With such alarming numbers, we surely need to find innovative ways to make Indian roads safer. Firstly, we need to find the major causes for the road deaths or mishaps, and then tackle them through public awareness campaigns and enforcement of road traffic laws (that are being violated). Research suggests that among the greatest causes of road accidents in India are due to speeding, drowsy driving, drunk driving and not wearing protective gear while riding two-wheelers.
Road Safety: The Progress Made So Far
While in India the wearing of helmets is compulsory for two-wheeler riders under Section 129 of the Motor Vehicles Act, 1988, but unfortunately this is not well-enforced by the Traffic Police, and most citizens also do not feel the need to wear such safety equipment. Hence, broader and larger-scale awareness on the fatality and repercussions is needed in the near future to make people aware of the dangers, and a zero-tolerance attitude needs to be taken by the Traffic Police personnel.
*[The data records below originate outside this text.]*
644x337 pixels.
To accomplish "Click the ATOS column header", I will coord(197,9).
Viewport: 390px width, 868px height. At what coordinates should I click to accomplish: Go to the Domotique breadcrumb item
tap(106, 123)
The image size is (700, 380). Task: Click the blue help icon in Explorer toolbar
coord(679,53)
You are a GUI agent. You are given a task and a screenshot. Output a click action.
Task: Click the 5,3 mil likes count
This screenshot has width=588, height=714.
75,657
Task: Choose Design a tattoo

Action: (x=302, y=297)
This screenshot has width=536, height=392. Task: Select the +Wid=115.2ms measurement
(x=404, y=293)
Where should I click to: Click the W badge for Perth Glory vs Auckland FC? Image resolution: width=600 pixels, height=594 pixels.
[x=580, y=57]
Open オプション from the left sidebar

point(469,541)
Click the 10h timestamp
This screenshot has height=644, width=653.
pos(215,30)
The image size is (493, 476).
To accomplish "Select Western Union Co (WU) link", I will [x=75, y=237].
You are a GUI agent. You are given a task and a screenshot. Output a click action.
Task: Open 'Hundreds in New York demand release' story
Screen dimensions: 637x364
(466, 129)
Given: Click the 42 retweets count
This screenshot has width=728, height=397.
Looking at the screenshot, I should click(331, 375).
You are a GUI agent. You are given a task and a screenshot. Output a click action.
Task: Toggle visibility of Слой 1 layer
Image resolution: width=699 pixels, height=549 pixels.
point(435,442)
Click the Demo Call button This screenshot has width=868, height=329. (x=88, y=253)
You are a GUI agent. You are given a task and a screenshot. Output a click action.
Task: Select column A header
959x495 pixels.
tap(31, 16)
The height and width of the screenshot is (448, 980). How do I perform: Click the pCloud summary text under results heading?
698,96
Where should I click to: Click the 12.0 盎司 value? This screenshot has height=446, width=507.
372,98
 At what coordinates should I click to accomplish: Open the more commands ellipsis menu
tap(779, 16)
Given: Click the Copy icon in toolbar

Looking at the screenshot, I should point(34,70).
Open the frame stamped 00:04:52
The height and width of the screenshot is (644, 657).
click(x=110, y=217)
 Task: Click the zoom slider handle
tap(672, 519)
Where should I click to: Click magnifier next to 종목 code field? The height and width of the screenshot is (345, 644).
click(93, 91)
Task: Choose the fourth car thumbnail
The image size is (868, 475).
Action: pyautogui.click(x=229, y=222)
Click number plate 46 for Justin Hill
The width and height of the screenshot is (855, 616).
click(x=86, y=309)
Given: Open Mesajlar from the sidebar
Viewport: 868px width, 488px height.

The Government has taken an initiative in the right direction by increasing fines related to traffic violations under the amended Motor Vehicle Act in 2019. But imposing higher fines alone cannot solve this problem; instead, more monitoring of our roads and enforcement of traffic laws also
need to happen parallely so that traffic violators/perpetrators are caught and punished.
The Road Ahead: Technology Paves The Way Forward
Technology can surely play an important role in helping the Police monitor and fine traffic violators. Many Police command centres now include CCTV and dash camera footage or feeds to assist the police officers in carrying out their duties. Optical character recognition (OCR) software makes identifying number plates easy and can be used by Police at check posts to identify vehicles that have outstanding fines. Further, India could also introduce a points-based license system, so that people who are repeat offenders would have their driver’s license revoked. This measure has proved very effective in European nations, where most commercial drivers cannot afford to have their license revoked as it is their main source of income.
Creating technologically innovative ways to prevent road accidents/reduce the deaths has proved very successful - think how many lives have been saved by the invention of seat belts, airbags and anti-lock braking systems. The next set of advancements on this front will be driven by AI and advanced video cameras like Driver State Monitors (DSM) and advanced driver assistance systems (ADAS).
Creating technologically innovative ways to prevent road accidents/reduce the deaths has proved very successful - think how many lives have been saved by the invention of seat belts, airbags and anti-lock braking systems
DSMs are cameras that use advanced AI algorithms to monitor a driver’s face and gestures to ensure that the driver is not falling asleep, smoking, using a mobile phone or being distracted from looking at the road ahead. Speed limiters can be fitted to vehicles to ensure that they adhere to the maximum speed limit.
On the other hand, ADAS forward collision warning systems alert the driver of an impending collision with a slower moving or stationary car in front of the driver; thus this technology will help warn drivers of unsolicited situations in advance and prevent accidents before they occur.
The cost of adopting these (above-mentioned) technological advancements or devices is small when compared to the number of lives that can be saved.
The faster we can adopt these new advancements, the safer our roads can be. The Government, private companies and the citizens of India need to collaboratively play their part in reducing the needless lives lost on our roads.